New Year's in Portland


My, there was sickness in abundance on the streets last night. Now's when we could use a good rain, I'll bet.

I would liked to have spent the early evening walking around downtown and people-watching, but took my Tri-Met limo (aka bus) and didn't make the scene until about 10:30. The long lines outside then prompted me to land Somewhere Inside Where It Was Warm.

What a blast. Portland, you throw a nice party.

I spent the first hour or so trying to remember how to act in a club. I never went out in LA. The velvet rope thing is so wearing and it's everywhere that has decent music. So being out -or more accurately, being let in- on a New Year's Eve was pretty cool.
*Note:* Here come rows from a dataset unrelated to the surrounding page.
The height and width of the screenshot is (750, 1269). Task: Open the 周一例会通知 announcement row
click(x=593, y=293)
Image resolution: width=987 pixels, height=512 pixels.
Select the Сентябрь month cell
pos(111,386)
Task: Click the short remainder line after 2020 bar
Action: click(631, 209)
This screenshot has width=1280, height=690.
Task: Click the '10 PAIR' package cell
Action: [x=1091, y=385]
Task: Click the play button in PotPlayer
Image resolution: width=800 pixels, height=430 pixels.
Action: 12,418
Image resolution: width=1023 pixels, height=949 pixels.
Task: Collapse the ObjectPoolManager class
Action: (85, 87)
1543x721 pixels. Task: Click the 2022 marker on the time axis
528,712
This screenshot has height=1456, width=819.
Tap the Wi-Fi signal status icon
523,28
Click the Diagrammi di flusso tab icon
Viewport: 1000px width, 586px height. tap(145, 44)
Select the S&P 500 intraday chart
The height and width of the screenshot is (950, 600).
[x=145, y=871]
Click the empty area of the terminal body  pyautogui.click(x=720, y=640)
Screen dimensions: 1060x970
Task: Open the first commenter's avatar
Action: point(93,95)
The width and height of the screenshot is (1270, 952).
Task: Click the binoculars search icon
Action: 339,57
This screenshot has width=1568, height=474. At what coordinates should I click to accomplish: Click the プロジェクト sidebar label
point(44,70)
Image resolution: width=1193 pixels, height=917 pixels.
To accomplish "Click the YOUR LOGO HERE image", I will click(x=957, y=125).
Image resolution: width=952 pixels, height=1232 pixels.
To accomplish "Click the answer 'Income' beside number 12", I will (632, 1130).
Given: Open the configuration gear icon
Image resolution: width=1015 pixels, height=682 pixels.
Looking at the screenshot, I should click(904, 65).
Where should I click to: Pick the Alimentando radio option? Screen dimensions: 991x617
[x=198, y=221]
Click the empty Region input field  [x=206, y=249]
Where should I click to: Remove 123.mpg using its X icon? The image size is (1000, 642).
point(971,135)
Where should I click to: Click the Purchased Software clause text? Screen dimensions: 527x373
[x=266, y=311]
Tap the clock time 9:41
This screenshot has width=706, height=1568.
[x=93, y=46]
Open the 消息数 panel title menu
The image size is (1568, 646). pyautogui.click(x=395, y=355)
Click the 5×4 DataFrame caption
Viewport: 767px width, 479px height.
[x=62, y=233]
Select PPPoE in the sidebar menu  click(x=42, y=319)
My very favorite thing about Portland is what I call "the Portland smile" which you lovely people seem to have for everyone you make eye contact with. Even hammered, you goofy lovely things. I'm often struck by how similar the PDX vibe feels to my actual hometown, which is back in Alaska- but I don't remember us *smiling* at each other like people do here. Probly because we were too drunk.
Anyway, the good times started after I finally got into the formerly sold-out Prince v Michael Jackson dance fever event. Danced myself into a joyous frenzy in the forgiving crowd.

Ah, the native Portland man, such a gentleman. Met one who saw to it I went home in a cab, rather than the arctic wait for Tri-Met I'd steeled myself for. And you PDX ladies looking fine in your sparkly little party dresses: god love ya for your verve, though I was freezing just looking at you.

The topper was the early-evening scene on Broadway with a pretty bride and her wedding party getting some very glamorous photos taken in the street in front of the Theatre. Please baby Jesus, let my punk digital camera's flash have caught something of that... I join all the delighted smiles and honking horns of the people in the area in sending Best wishes to that couple.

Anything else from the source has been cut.